Version: Nov. 12, 2003
In the 1930's electrical amplification was a well established technology, widely used above all in radio receivers, which often also served as amplifiers for gramophones with electric pick-ups. In the late '20s recording technology had quickly become electrified at the same time as production of phonograph cylinders finally ceased and discs took over the market completely.
One of the people working to improve recording and reproducing technology was Adrian Sykes, who filed a number of patent applications in the field. One of his 1934 applications was for an attachment to be used with the floating weight and stylus from an Edison reproducer. This attachment replaced the membrane, soundbox and horn, converting the phonograph to an electric one, to be connected to a radio receiver.
The patent mentions Edison phonographs as the machines the attachment was intended for, but does not specify which models. In his collection, Rob Lomas has the device pictured here, made to fit a Diamond B reproducer used with the models Fireside, Standard, Home and Triumph.
The construction is an electromagnetic pickup pretty much as they were made at the time, with an iron rod moving inside a coil. The device can be adjusted in two ways, either by sliding the moving magnet up or down by turning a screw on top of the casing (86 in the figure below), or by adjusting the pressure of the plate clamping the rubber sheets around the armature (12 in the figure below).

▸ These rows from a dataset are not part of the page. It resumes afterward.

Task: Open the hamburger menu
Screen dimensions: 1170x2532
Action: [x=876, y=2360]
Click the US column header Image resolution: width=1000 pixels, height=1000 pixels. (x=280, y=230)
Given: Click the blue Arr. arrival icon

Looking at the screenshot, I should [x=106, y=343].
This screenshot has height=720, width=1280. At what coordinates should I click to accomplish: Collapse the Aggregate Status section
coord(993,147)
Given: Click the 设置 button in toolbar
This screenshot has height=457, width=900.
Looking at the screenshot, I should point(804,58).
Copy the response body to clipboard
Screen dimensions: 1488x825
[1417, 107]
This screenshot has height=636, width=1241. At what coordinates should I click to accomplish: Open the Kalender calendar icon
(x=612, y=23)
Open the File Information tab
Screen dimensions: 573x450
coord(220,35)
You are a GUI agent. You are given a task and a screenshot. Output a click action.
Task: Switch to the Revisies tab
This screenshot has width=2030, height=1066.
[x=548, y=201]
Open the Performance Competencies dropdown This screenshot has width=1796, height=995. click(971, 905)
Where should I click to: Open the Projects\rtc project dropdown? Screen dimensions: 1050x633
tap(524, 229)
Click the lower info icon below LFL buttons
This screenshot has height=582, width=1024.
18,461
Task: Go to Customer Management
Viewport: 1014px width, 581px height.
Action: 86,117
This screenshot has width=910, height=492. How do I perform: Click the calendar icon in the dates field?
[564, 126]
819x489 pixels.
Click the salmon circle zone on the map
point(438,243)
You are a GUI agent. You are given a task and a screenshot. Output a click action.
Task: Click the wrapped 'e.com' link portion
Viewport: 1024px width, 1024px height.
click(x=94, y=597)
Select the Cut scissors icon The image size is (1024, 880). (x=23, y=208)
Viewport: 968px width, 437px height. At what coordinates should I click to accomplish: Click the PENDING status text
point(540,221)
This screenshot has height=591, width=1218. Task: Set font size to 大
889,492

It seems to be a sound construction, and today Rob Lomas finds it sounds "surprisingly good". It appeared on the market at an awkward time, however. It could not have been successful much earlier than the mid '30s, because only by then had amplified radio receivers become commonplace, but production of phonograph cylinders had ceased years before, and thus the Electrograph was at a dead end from day one. It is not known to me how many were produced or in which countries it was sold.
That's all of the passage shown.